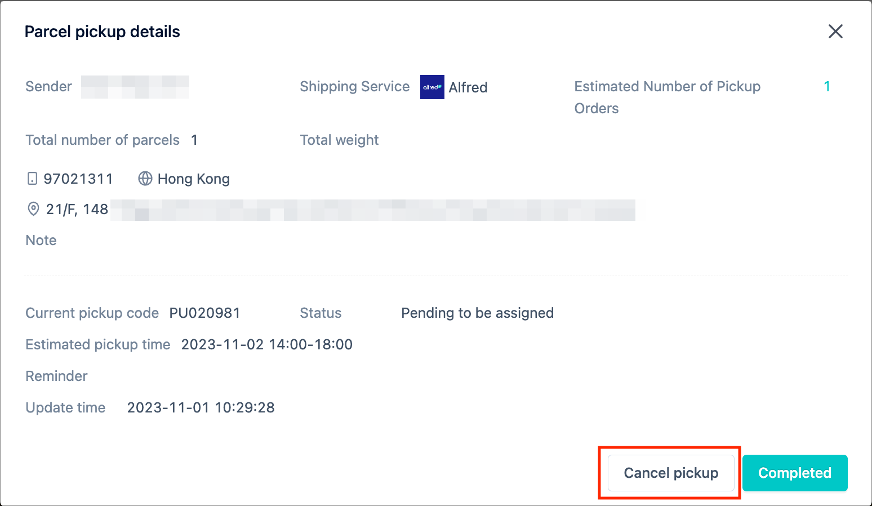Click the update time 2023-11-01 10:29:28

coord(201,407)
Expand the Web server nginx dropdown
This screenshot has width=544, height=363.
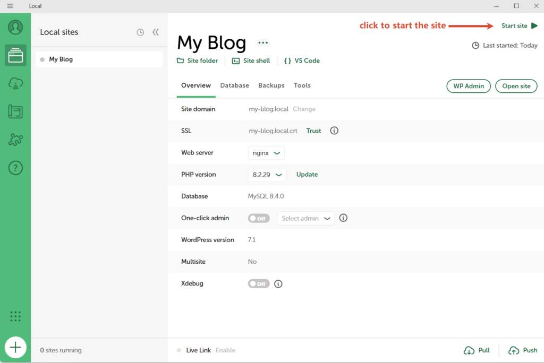point(266,153)
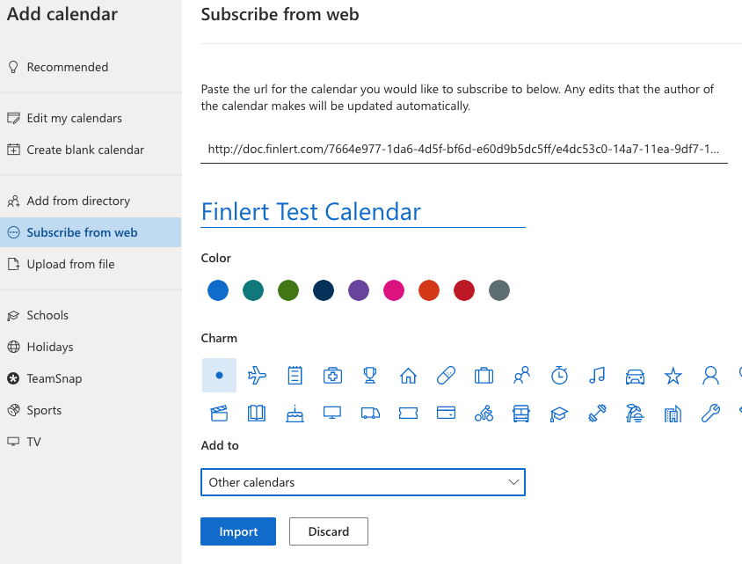Pick the pink color swatch

tap(393, 290)
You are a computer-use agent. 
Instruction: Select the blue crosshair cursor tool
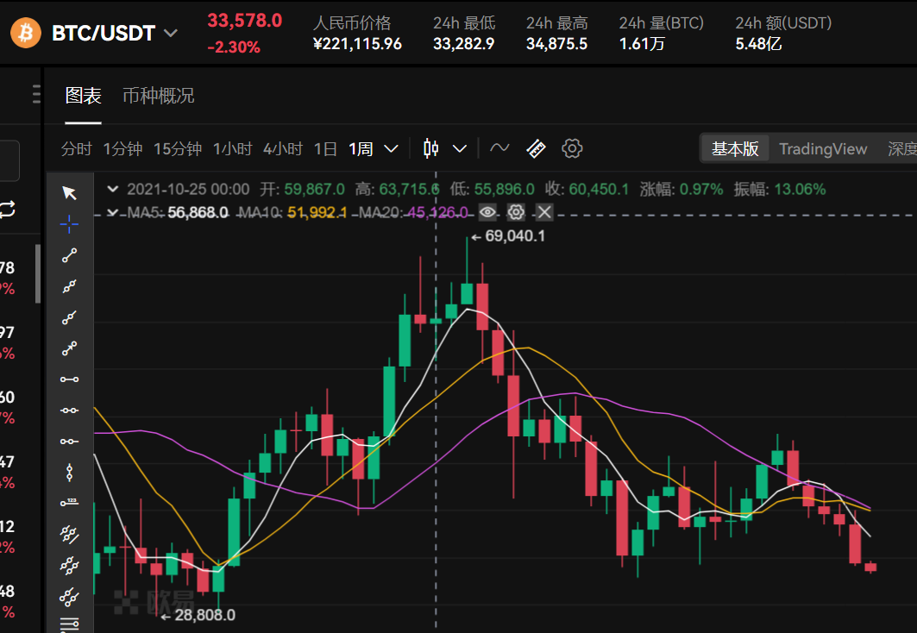[70, 224]
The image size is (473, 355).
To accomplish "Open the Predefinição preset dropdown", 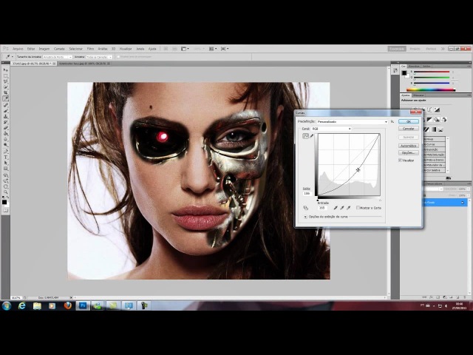I will pos(352,121).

::::::::::

Rewrite the lines above, from the first one through the line containing "tap(393, 290)", so that "dropdown" becomes "menu" and nothing else changes. Leave the pictures out.

§ **REPLY TO THE TASK**
Click the update time 2023-11-01 10:29:28

coord(201,407)
Expand the Web server nginx menu
This screenshot has width=544, height=363.
point(266,153)
Pick the pink color swatch

tap(393, 290)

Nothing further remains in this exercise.